The American Suburban Carriage was a type of passenger carriage built for the New South Wales Government Railways

History

The American Suburban Carriage were built between 1877 and 1912 by a number of manufacturers with timber frames and truss sided body work. Due to the truss bodywork, it was difficult to cut doors in the sides of the body so doors at either end of the cars were provided with covered platforms to allow access to the carriages. They became the most numerous group of carriages built for any Australian railway system with a total of 659 carriages built. A further 196 carriages, known as Lucy Suburban Carriages were constructed between 1913 and 1916 but had steel under frames and separate bodywork.
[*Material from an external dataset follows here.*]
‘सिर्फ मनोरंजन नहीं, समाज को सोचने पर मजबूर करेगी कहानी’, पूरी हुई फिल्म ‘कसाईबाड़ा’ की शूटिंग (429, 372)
While they retained the general layout and appearance of the American Suburban Carriage, they were generally not referred to as such and 193 were later completely rebuilt for use in Electric train stock in the 1920s.The American Suburban carriages were built primarily as suburban passenger carriages for the Sydney network. Following the electrification of the Sydney network in the 1920s and 1930s, most carriages were converted for use on longer distance services, whilst others were transferred to Newcastle and Wollongong for continued suburban service or to country branch lines. The last examples were withdrawn in the mid-1970s.

Preservation
A number of American Suburban carriages have been preserved. Examples are owned by the Canberra Railway Museum, Dorrigo Steam Railway and Museum, Lachlan Valley Railway and NSW Rail Museum.